[PAGE TEXT]
No, I've never used Luke. Is there an easy way to examine my
RAMDirectory
index? I can create the index with no quoted keywords, and when I
search
for a keyword, I get back the expected results (just can't search for a
phrase that has whitespace in it). If I create the index with
phrases in
quotes, then when I search for anything in double quotes, I get back
nothing. If I create the index with everything in quotes, then when I
search for anything by the keyword field, I get nothing, regardless of
whether I use quotes in the query string or not. (I can get results
back
by
searching on other fields.) What do you think?
Philip
Erick Erickson wrote:
>
> OK, I've gotta ask. Have you examined your index with Luke to see if
what
> you *think* is in the index actually *is*???

[DATASET CONTENT]
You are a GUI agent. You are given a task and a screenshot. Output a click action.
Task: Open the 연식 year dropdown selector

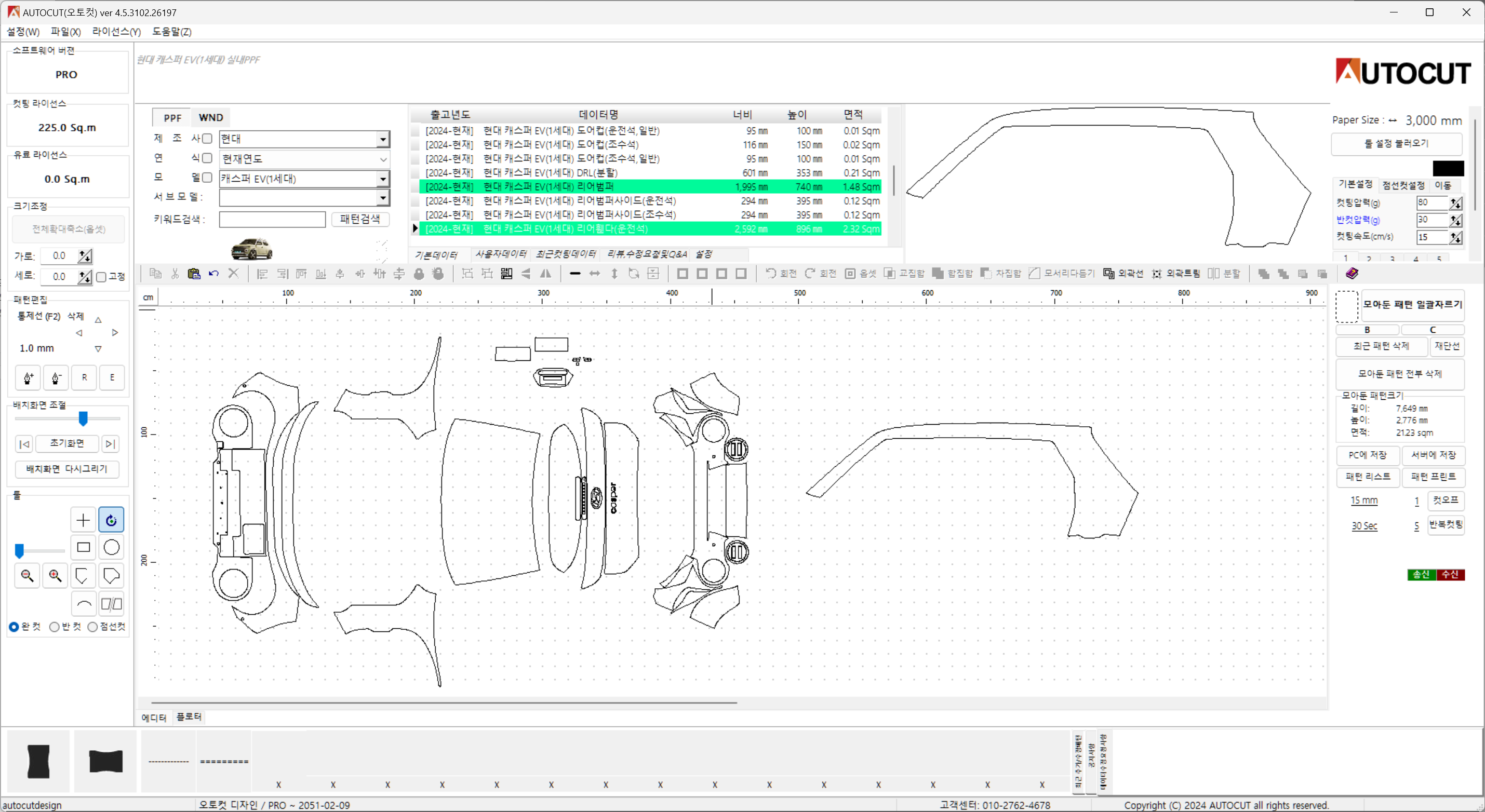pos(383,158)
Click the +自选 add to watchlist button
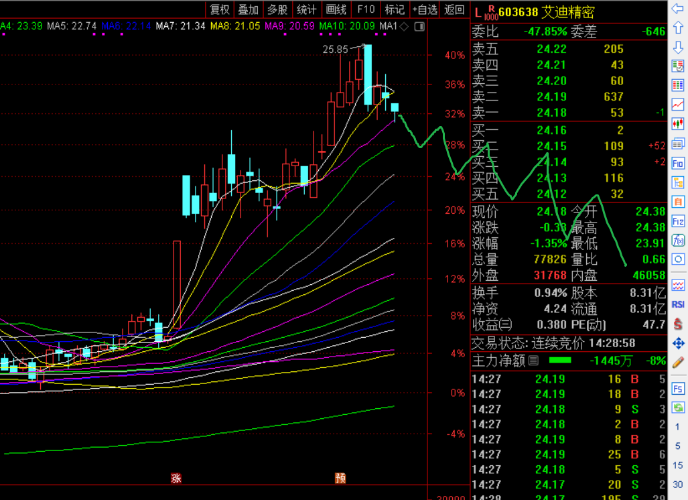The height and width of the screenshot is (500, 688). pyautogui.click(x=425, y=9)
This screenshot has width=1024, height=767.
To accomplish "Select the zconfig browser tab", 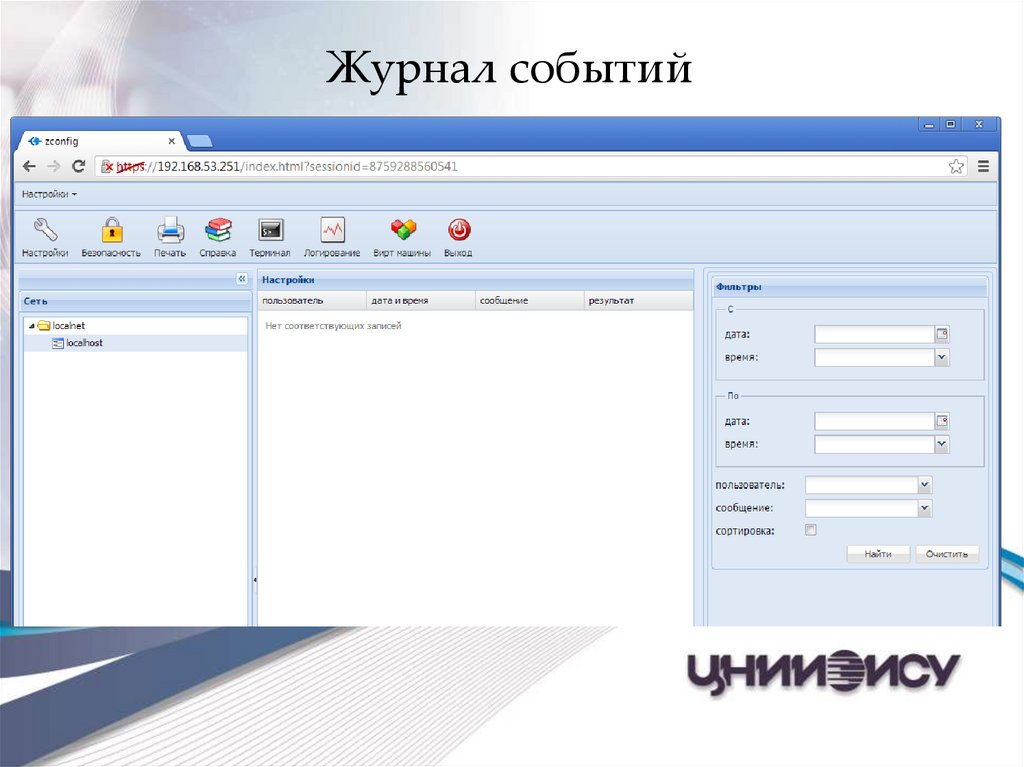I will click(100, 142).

[TO DO]
1 – Translate this sentence from the forum thread about the RAMDirectory index into Spanish: "If I create the index with everything in quotes, then when I search for anything by the keyword field, I get nothing, regardless of whether I use quotes in the query string or not."
2 – Write what comes next in the forum thread about the RAMDirectory index, picking up after its final sentence.

[WRITTEN ANSWERS]
1 – Si creo el índice con todo entre comillas, entonces, cuando busco cualquier cosa por el campo de palabra clave, no obtengo nada, independientemente de si uso comillas en la cadena de consulta o no.

2 –
>
> Erick
>
> On 9/1/06, Philip Brown <[EMAIL PROTECTED]> wrote:
>>
>>
>> Interesting...just ran a test where I put double quotes around
everything
>> (including single keywords) of source text and then ran searches
for a
>> known
>> keyword with and without double quotes -- doesn't find either time.
>>
>>
>> Mark Miller-5 wrote:
>> >
>> > Sorry to hear you're having trouble. You indeed need the double
quotes
>> in
>> > the source text. You will also need them in the query string. Make
sure
>> > they
>> > are in both places. My machine is hosed right now or I would do it
for
>> you
>> > real quick. My guess is that I forgot to mention...no only do you
need
>> to
>> > add the <QUOTED> definiton to the TOKEN section, but below that you
>> will
>> > find the grammer...you need to add <QUOTED> to the grammer. If you
look
>> > how
>> > <NUM> and <APOSTROPHE> are done you will prob see what you
should do.
>> If
>> > not, my machine should be back up tomarrow...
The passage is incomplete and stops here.